Search code examples
pythonalgorithmperformancelarge-datalarge-files

Time performance in Generating very large text file in Python


I need to generate a very large text file. Each line has a simple format:

Seq_num<SPACE>num_val
12343234 759

Let's assume I am going to generate a file with 100million lines. I tried 2 approaches and surprisingly they are giving very different time performance.

  1. For loop over 100m. In each loop I make short string of seq_num<SPACE>num_val, and then I write that to a file. This approach takes a lot of time.

    ## APPROACH 1  
    for seq_id in seq_ids:
        num_val=rand()
        line=seq_id+' '+num_val
        data_file.write(line)
    
  2. For loop over 100m. In each loop I make short string of seq_num<SPACE>num_val, and then I append this to a list. When loop finishes, I iterate over list items and write each item to a file. This approach takes far less time.

    ## APPROACH 2  
    data_lines=list()
    for seq_id in seq_ids:
        num_val=rand()
        l=seq_id+' '+num_val
        data_lines.append(l)
    for line in data_lines:
        data_file.write(line)
    

Note that:

  • Approach 2 has 2 loops instead of 1 loop.
  • I write to file in loop for both approach 1 and approach 2. So this step must be same for both.

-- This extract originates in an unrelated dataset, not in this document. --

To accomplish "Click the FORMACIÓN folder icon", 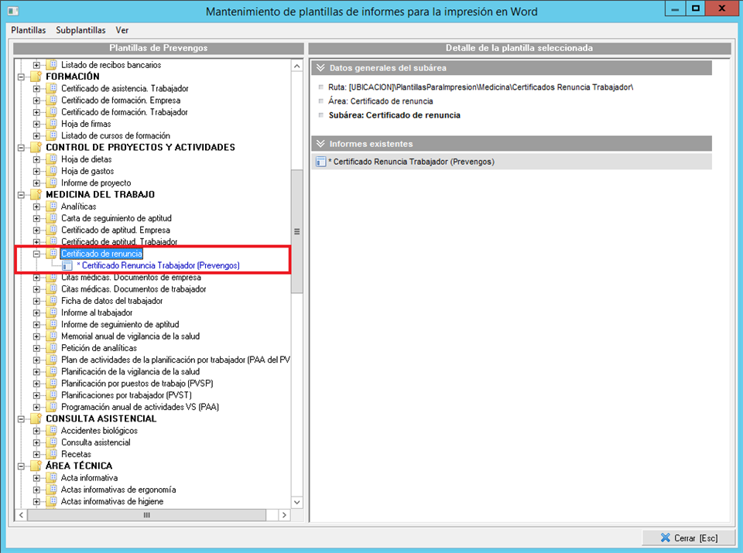I will click(x=36, y=77).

So approach 1 must take less time. Any hints what I am missing?


Solution

  • Considering APPROACH 2, I think I can assume you have the data for all the lines (or at least in big chunks) before you need to write it to the file.

    The other answers are great and it was really formative to read them, but both focused on optimizing the file writing or avoiding the first for loop replacing with list comprehension (that is known to be faster).

    They missed the fact that you are iterating in a for loop to write the file, which is not really necessary.

    Instead of doing that, by increasing the use of memory (in this case is affordable, since a 100 million line file would be about 600 MB), you can create just one string in a more efficient way by using the formatting or join features of python str, and then write the big string to the file. Also relying on list comprehension to get the data to be formatted.

    With loop1 and loop2 of @Tombart 's answer, I get elapsed time 0:00:01.028567 and elapsed time 0:00:01.017042, respectively.

    While with this code:

    start = datetime.now()
    
    data_file = open('file.txt', 'w')
    data_lines = ( '%i %f\n'%(seq_id, random.random()) 
                                for seq_id in xrange(0, 1000000) )
    contents = ''.join(data_lines)
    data_file.write(contents) 
    
    end = datetime.now()
    print("elapsed time %s" % (end - start))
    

    I get elapsed time 0:00:00.722788 which is about a 25% faster.

    Notice that data_lines is a generator expression, so the list is not really stored in memory, and the lines are generated and consumed on demand by the join method. This implies the only variable that is significantly occupying memory is contents. This also reduces slightly the running times.

    If the text is to large to do all the work in memory, you can always separate in chunks. That is, formatting the string and writing to the file every million lines or so.

    Conclusions:

    • Always try to do list comprehension instead of plain for loops (list comprehension is even faster than filter for filtering lists see here).
    • If possible by memory or implementation constraints, try to create and encode string contents at once, using the format or join functions.
    • If possible and the code remains readable, use built-in functions to avoid for loops. For example, using extend function of a list instead of iterating and using append. In fact, both previous points can be seen as examples of this remark.

    Remark. Although this answer can be considered useful on its own, it does not completely address the question, which is why the two loops option in the question seems to run faster in some environments. For that, perhaps the @Aiken Drum's answer below can bring some light on that matter.